▶

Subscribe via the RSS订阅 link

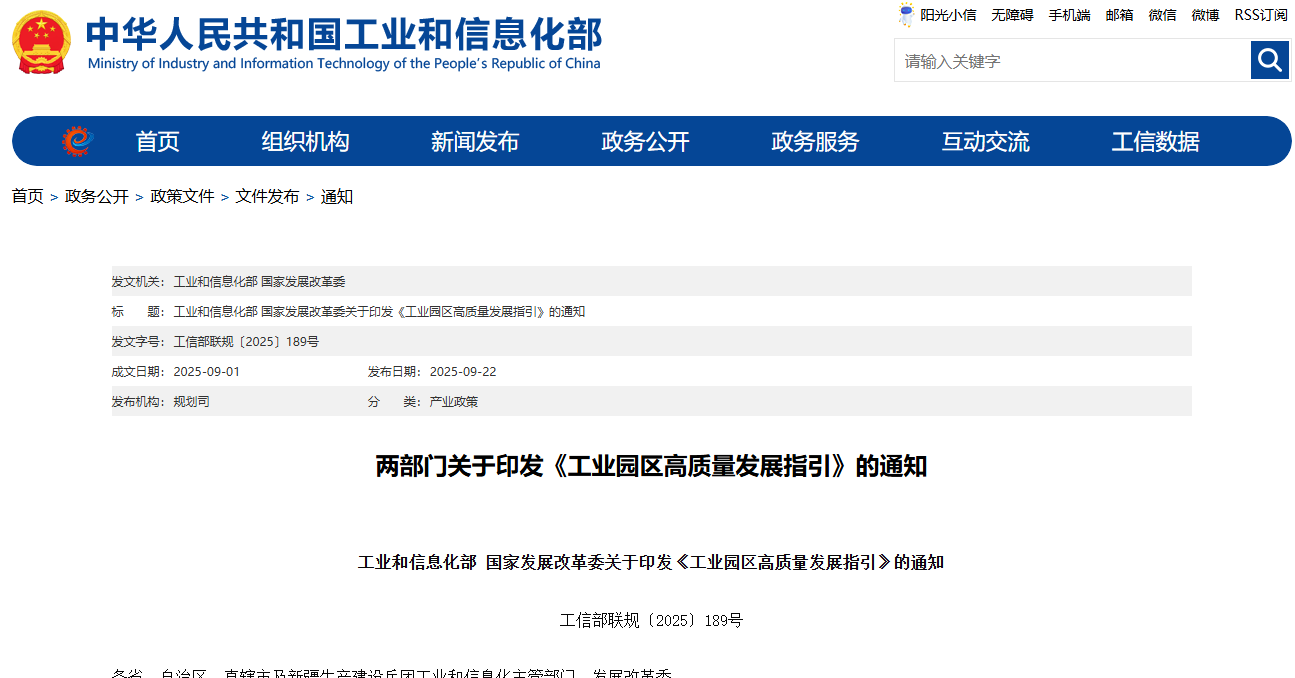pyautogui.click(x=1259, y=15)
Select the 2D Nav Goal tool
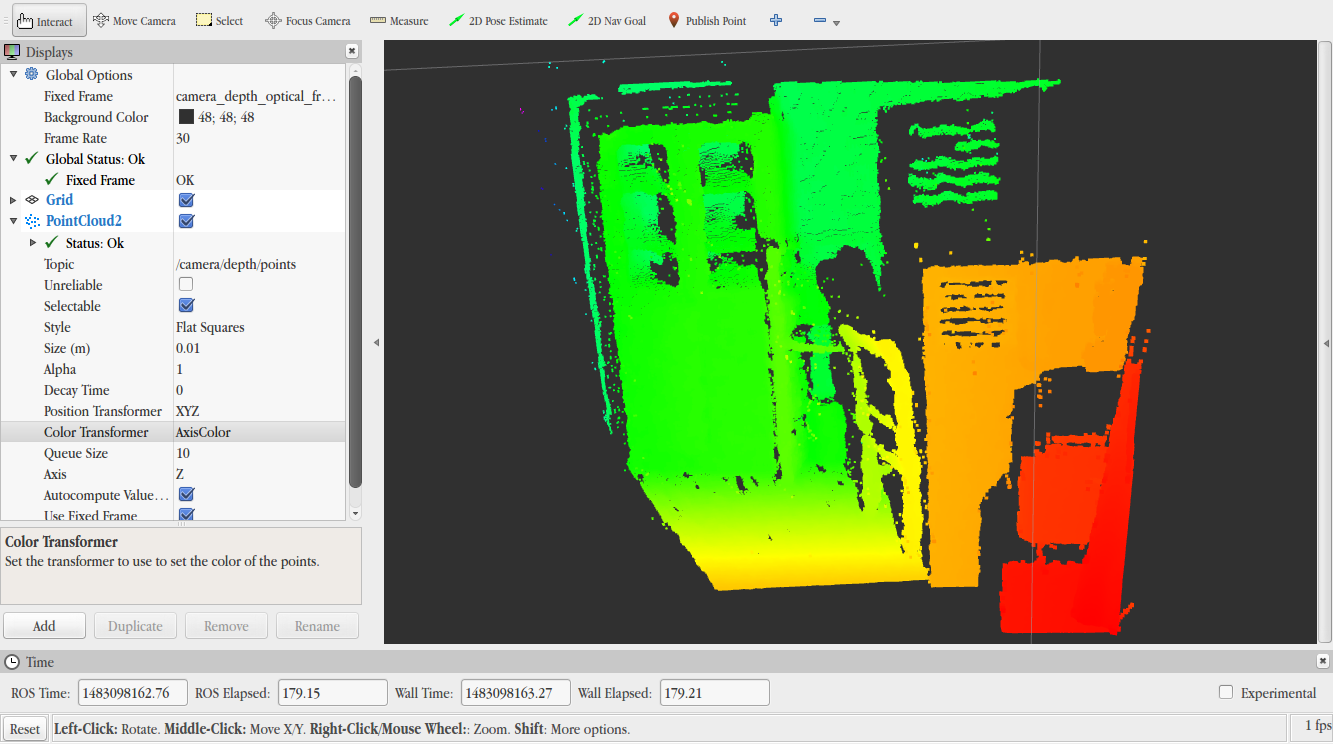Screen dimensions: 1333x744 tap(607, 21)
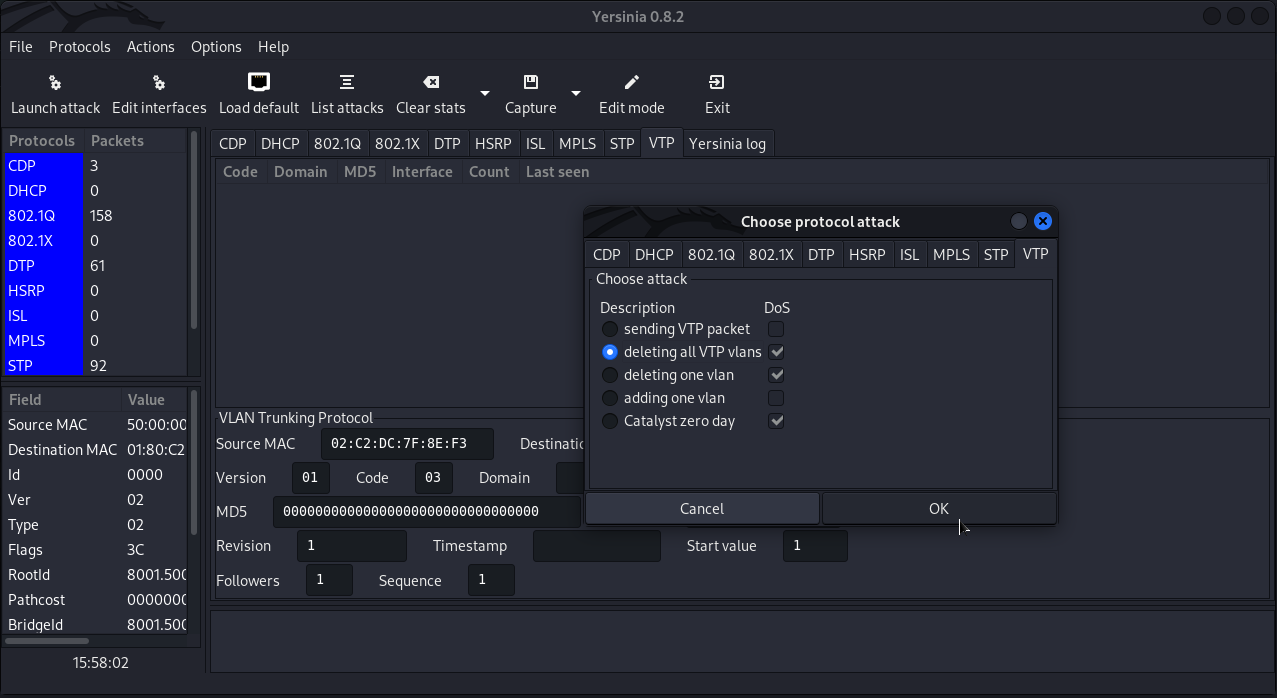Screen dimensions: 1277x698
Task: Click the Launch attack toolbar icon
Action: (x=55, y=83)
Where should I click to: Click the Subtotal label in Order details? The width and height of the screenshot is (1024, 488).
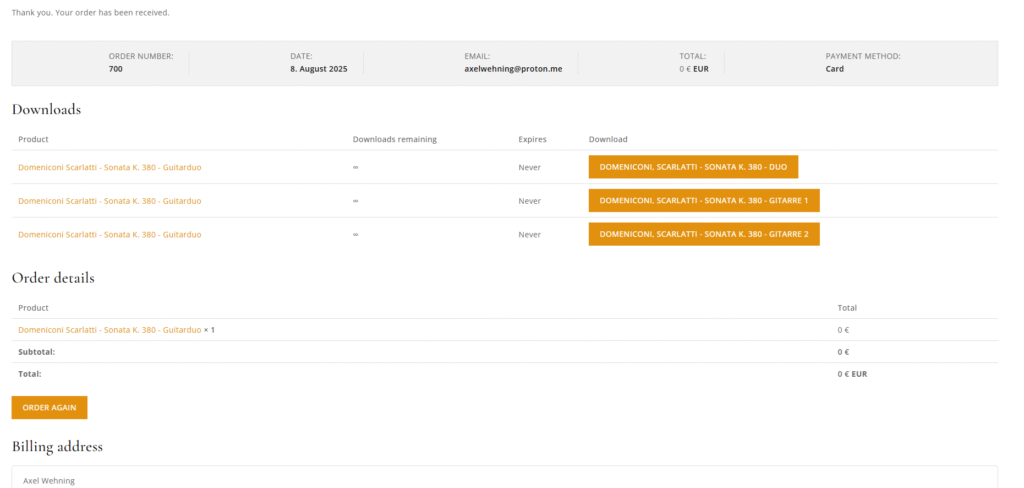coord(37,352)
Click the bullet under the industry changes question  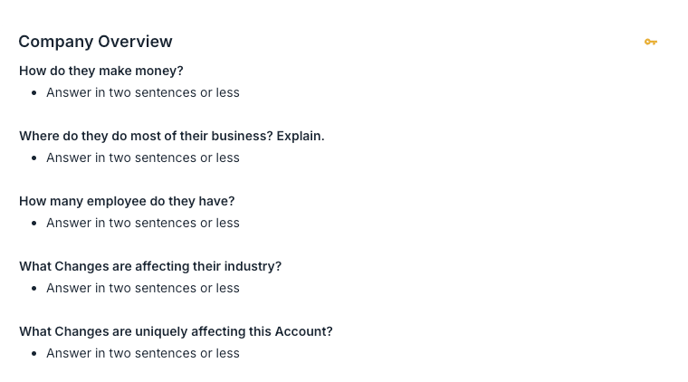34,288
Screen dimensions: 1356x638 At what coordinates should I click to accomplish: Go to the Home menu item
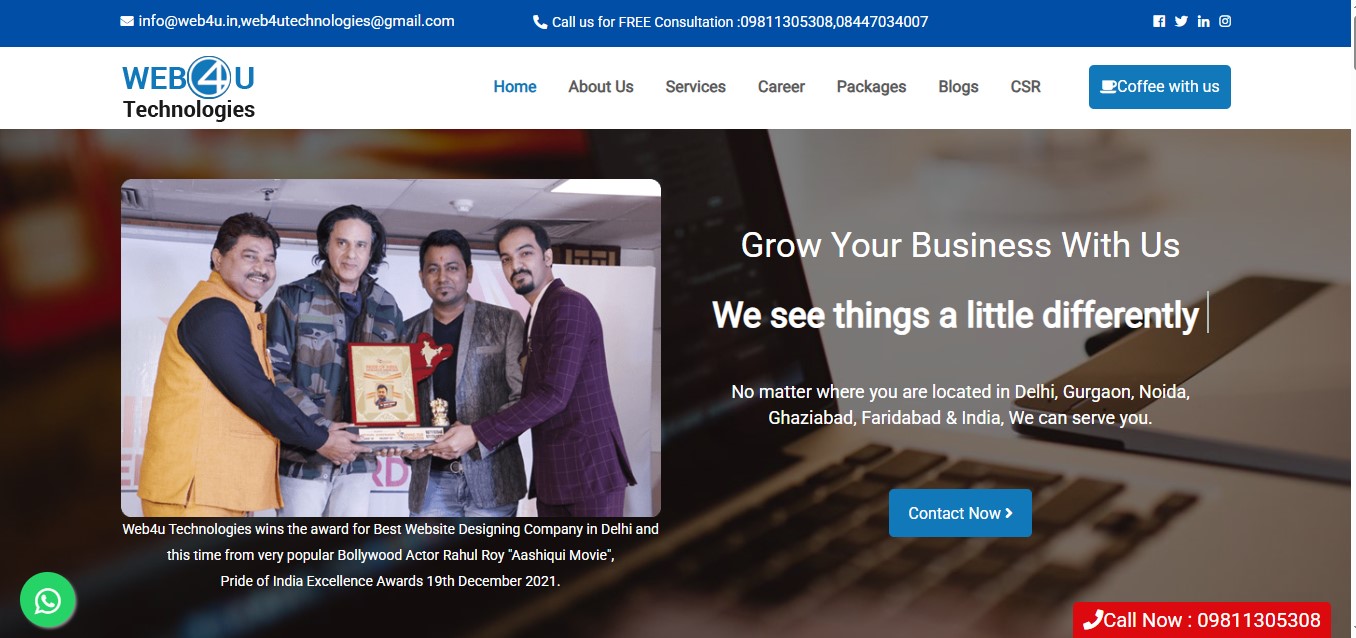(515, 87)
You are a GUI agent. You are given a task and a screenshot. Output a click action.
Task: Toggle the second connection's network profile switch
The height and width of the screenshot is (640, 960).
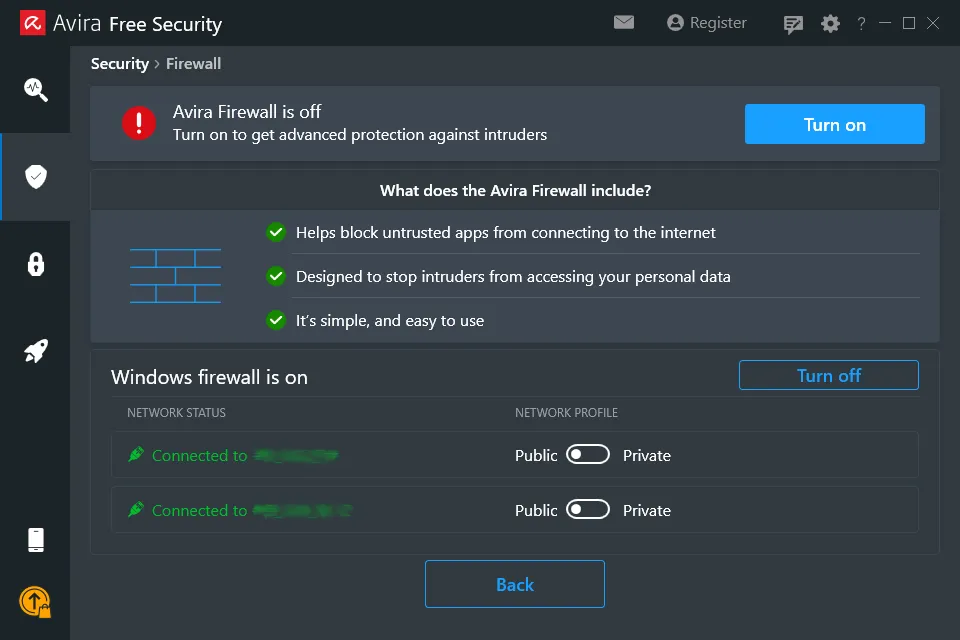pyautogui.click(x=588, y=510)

◀

**WRITTEN PROBLEM:** Lay out the rows from the line containing "Screen dimensions: 1356x638" through the end of the rows as a JSON list of strings, one string per line with blank lines omitted. Leave the pictures out.

**OUTPUT OF THE TASK:**
[
  "Screen dimensions: 1356x638 At what coordinates should I click to accomplish: Go to the Home menu item",
  "(515, 87)",
  "You are a GUI agent. You are given a task and a screenshot. Output a click action.",
  "Task: Toggle the second connection's network profile switch",
  "The height and width of the screenshot is (640, 960).",
  "pyautogui.click(x=588, y=510)"
]